*Texto fornecido:*
+---+

Parte II – My Sónar (os meus preferidos)
Sónar de Día:
(dj) James Holden
(live) Piana
(live) Clark
(live) Planningtorock
Sónar de Noche:
(live) Beastie Boys
(live) Dizzee Rascal
(live) Digitalism
(dj) Spacek & Benji B Soundsystem
(live) Devo
(live) Mogwai A melhor parte: o Sónar. Infelizmente, de difícil descrição. Receio, ao tentar descrever, cair nas vulgares expressões, "fantástico", "brutal", "excepcional", etc. (todas o resumem bem e todas são insuficientes para o descrever). É, realmente, um ambiente único, especialmente, durante o dia, quando se está em plena Barcelona e se pode sair e dar uma volta e voltar e dançar... Guardo uma imagem curiosa: as pessoas, com o papel amarelo do programa do Sónar, de um lado para o outro, para apanhar o espectáculo que mais querem ver no momento. O programa é vastíssimo e obriga a essa selecção criteriosa (o que, infelizmente, anula um encontro mais acidental com um concerto ou outro), notando-se que existe, de facto, uma cultura digital (de música electrónica, experimental, aliada às novas tecnologias e à arte digital) enraizada. Há vários críticos que acusam o Sónar de ter perdido o seu carácter experimental e de se aproximar, cada vez mais, dos festivais de música de bandas "estabelecidas". Mas não nos podemos esquecer que o digital já não é experimental, já ultrapassou há muito esse discurso, como cyborgs não são ficção científica... Eu gosto, especialmente, de misturas. Quando sonoridades tão distintas se aliam e constroem um som novo. E o telúrico se transforma em digital. E o hip-hop em digital. E o sensível em espacial.

+---+

*Objetivo do exercício:* Copie na íntegra, sem qualquer alteração, o texto acima sobre o festival Sónar.

*Dados fornecidos:*
+---+

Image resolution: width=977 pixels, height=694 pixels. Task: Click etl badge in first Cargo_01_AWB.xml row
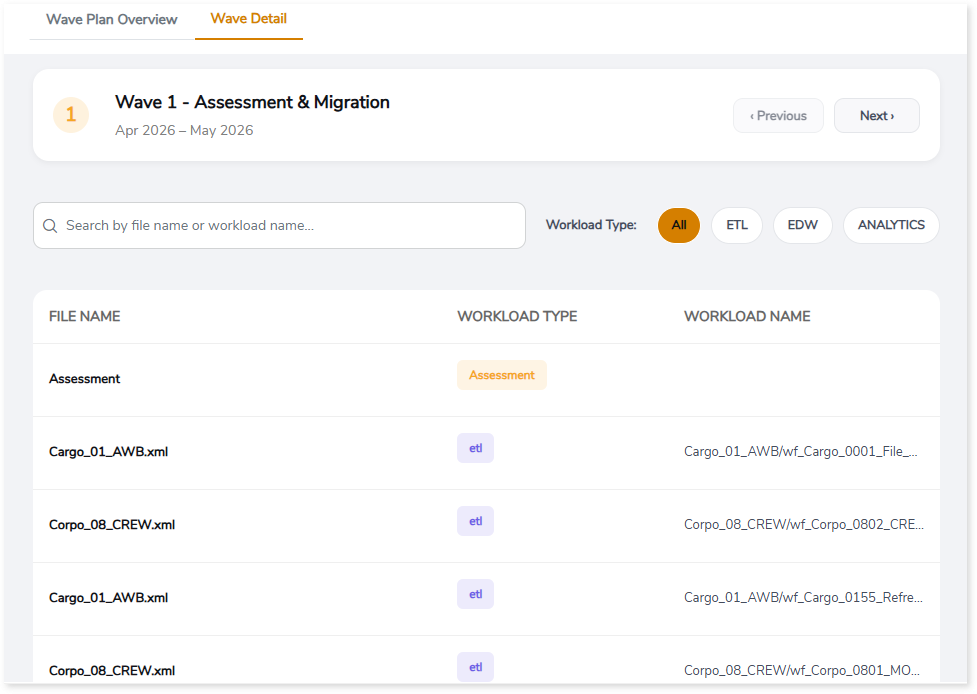click(x=475, y=448)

+---+

*Resposta ao exercício:*
Parte II – My Sónar (os meus preferidos)
Sónar de Día:
(dj) James Holden
(live) Piana
(live) Clark
(live) Planningtorock
Sónar de Noche:
(live) Beastie Boys
(live) Dizzee Rascal
(live) Digitalism
(dj) Spacek & Benji B Soundsystem
(live) Devo
(live) Mogwai A melhor parte: o Sónar. Infelizmente, de difícil descrição. Receio, ao tentar descrever, cair nas vulgares expressões, "fantástico", "brutal", "excepcional", etc. (todas o resumem bem e todas são insuficientes para o descrever). É, realmente, um ambiente único, especialmente, durante o dia, quando se está em plena Barcelona e se pode sair e dar uma volta e voltar e dançar... Guardo uma imagem curiosa: as pessoas, com o papel amarelo do programa do Sónar, de um lado para o outro, para apanhar o espectáculo que mais querem ver no momento. O programa é vastíssimo e obriga a essa selecção criteriosa (o que, infelizmente, anula um encontro mais acidental com um concerto ou outro), notando-se que existe, de facto, uma cultura digital (de música electrónica, experimental, aliada às novas tecnologias e à arte digital) enraizada. Há vários críticos que acusam o Sónar de ter perdido o seu carácter experimental e de se aproximar, cada vez mais, dos festivais de música de bandas "estabelecidas". Mas não nos podemos esquecer que o digital já não é experimental, já ultrapassou há muito esse discurso, como cyborgs não são ficção científica... Eu gosto, especialmente, de misturas. Quando sonoridades tão distintas se aliam e constroem um som novo. E o telúrico se transforma em digital. E o hip-hop em digital. E o sensível em espacial.